Texto de Cristiane Segatto publicado originalmente na Época
Em setembro de 1921, uma menina inteligente chamada Patricia e seu colega John foram retirados da sala de aula em São Francisco pelo psicólogo Lewis Terman, da Universidade Stanford. Ele estava interessado em entender quais fatores contribuem para o sucesso intelectual e pediu que o professor selecionasse os melhores alunos. Recrutou 1.500 crianças. Nas décadas seguintes, Terman e seus seguidores coletaram detalhes preciosos sobre o grupo: quantidade de atividade física, amamentação, hábitos alimentares, satisfação no emprego, no casamento e na vida sexual etc. Oitenta anos depois do primeiro encontro com o psicólogo, Patricia e John viviam com saúde. Qual era o segredo deles?

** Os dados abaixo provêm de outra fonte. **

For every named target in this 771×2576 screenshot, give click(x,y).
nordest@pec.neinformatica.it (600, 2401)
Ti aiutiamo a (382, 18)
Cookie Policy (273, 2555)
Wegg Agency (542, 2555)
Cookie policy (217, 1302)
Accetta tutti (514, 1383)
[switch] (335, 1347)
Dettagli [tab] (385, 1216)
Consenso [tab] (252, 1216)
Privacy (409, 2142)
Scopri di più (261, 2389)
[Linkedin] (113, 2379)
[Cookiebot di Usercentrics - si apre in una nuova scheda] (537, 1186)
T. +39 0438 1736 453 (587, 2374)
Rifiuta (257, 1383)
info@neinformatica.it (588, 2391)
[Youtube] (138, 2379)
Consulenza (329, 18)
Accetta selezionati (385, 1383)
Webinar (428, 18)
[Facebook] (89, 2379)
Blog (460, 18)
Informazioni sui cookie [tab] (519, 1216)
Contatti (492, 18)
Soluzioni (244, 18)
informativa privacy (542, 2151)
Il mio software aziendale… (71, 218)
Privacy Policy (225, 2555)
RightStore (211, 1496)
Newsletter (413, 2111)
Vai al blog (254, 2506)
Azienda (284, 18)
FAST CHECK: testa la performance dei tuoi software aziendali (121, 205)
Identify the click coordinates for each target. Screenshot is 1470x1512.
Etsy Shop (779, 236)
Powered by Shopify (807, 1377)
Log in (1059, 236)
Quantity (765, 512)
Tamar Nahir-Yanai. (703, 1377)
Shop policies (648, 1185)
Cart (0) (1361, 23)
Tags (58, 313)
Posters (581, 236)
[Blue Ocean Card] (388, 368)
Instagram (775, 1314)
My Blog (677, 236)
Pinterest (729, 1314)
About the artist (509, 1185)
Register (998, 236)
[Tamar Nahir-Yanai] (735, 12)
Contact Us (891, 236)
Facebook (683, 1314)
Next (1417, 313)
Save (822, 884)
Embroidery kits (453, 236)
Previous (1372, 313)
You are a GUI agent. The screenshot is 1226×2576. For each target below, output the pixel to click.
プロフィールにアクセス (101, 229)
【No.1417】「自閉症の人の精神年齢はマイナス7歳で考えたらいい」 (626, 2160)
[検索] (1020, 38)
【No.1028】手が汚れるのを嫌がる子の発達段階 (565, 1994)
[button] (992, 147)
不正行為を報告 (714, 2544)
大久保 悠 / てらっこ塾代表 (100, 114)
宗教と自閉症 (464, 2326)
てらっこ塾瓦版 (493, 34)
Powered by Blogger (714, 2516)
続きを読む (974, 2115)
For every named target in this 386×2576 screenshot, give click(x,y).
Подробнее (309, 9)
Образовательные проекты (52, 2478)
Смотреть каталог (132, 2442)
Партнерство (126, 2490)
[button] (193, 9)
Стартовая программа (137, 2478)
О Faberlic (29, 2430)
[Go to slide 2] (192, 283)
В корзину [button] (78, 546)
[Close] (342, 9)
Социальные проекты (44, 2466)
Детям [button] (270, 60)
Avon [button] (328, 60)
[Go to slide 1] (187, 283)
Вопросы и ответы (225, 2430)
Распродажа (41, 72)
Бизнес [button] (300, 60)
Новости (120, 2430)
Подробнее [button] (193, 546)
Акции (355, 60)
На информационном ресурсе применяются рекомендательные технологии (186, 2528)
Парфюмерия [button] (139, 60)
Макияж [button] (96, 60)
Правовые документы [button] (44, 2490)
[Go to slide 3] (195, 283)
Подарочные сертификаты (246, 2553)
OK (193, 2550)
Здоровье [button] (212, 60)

Essa pergunta motivou a pesquisa dos psicólogos Howard S. Friedman e Leslie Martin, da Universidade da Califórnia. Desde os anos 90 eles investigam o destino de cada um daqueles 1.500 garotos espertos. O objetivo é entender como e por que alguns morreram precocemente enquanto outros se tornaram tataravôs. A história da pesquisa incomum que durou 80 anos e as mais recentes conclusões estão no livro The longevity project (Editora Penguin), publicado neste mês nos Estados Unidos e sem previsão de lançamento no Brasil.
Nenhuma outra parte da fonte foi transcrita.